Required action: Give again, exactly and without pictures, the lines running from the line with "You are a computer-use" to the end of the records below.

Records for the task:

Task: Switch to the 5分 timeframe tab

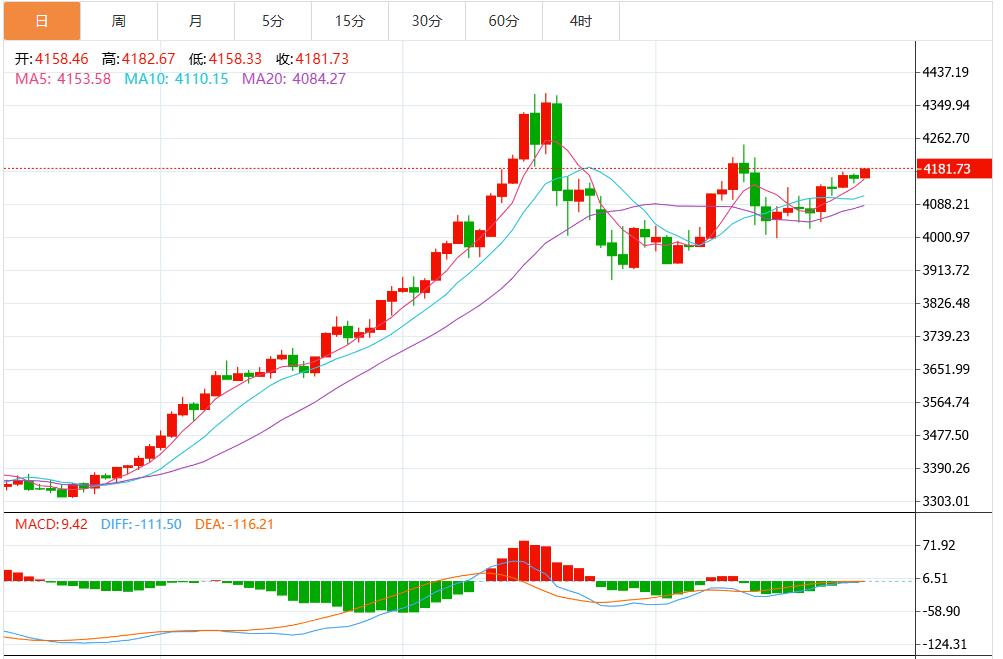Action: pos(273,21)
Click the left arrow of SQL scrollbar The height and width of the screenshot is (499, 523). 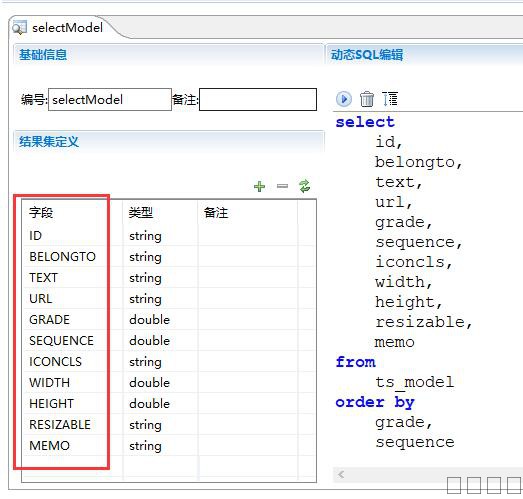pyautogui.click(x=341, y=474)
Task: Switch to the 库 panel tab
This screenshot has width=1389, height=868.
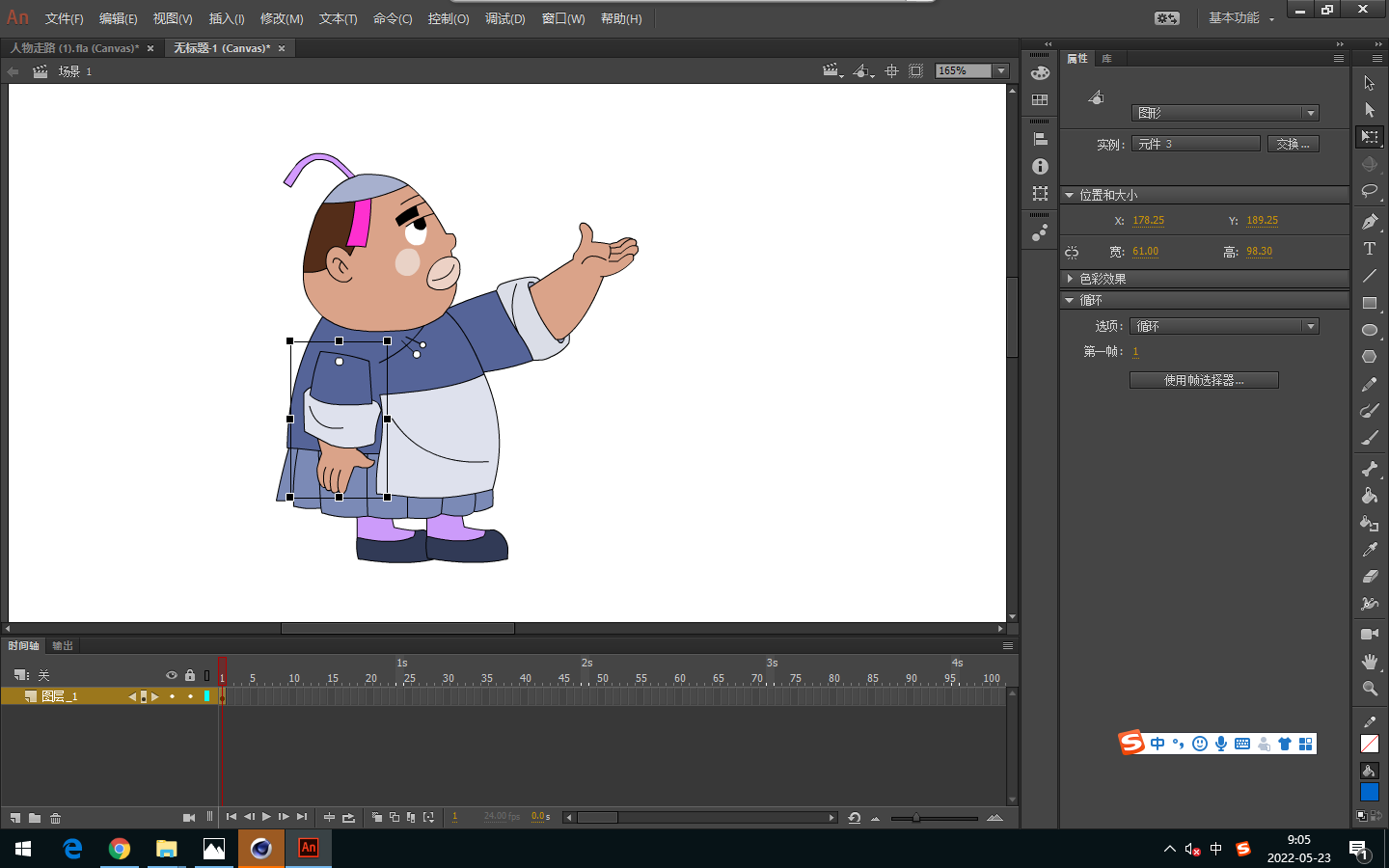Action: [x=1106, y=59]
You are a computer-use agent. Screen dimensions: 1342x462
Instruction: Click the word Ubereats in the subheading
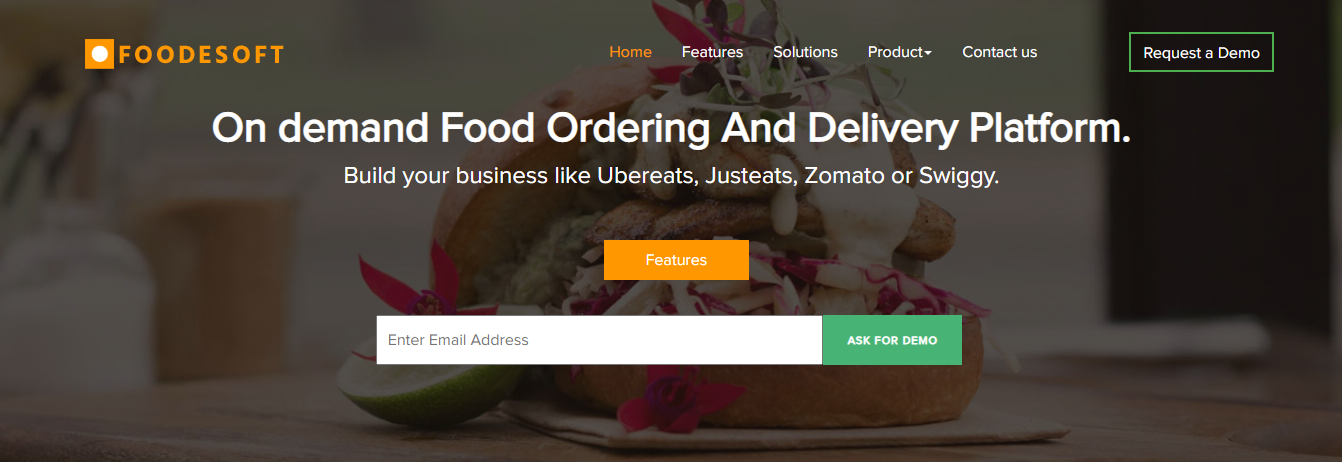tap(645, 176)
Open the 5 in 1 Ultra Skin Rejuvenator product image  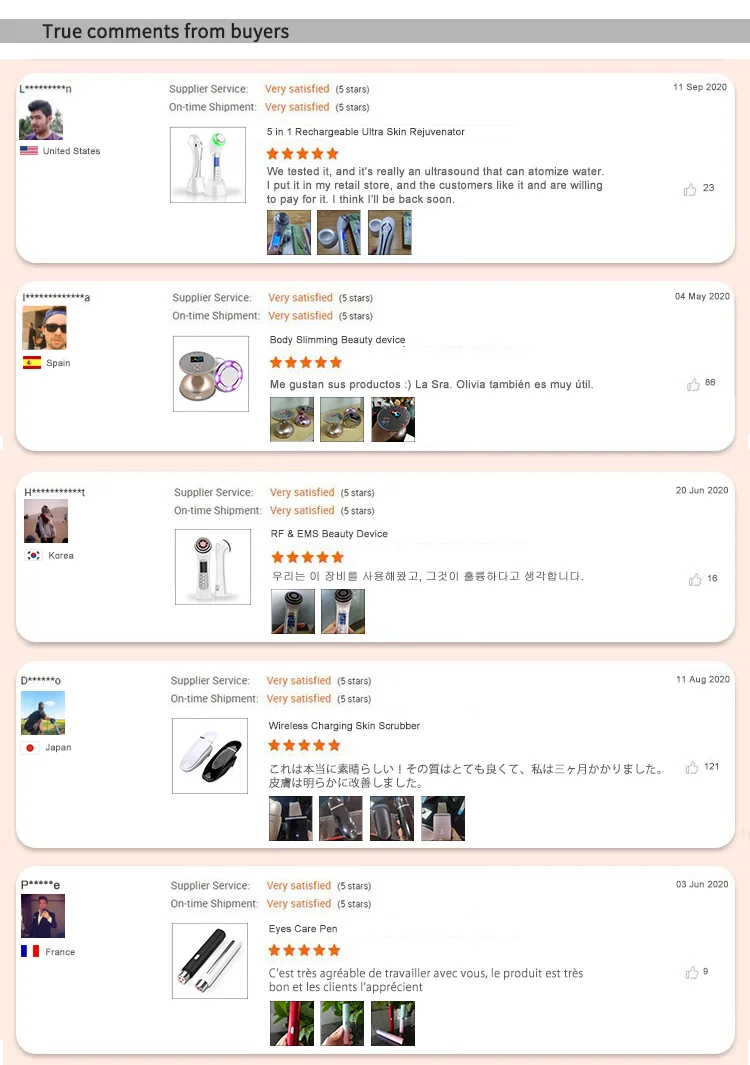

Written solution:
You are a computer-use agent. Screen dimensions: 1342x462
Instruction: Click the word Ubereats in the subheading
tap(645, 176)
Open the 5 in 1 Ultra Skin Rejuvenator product image  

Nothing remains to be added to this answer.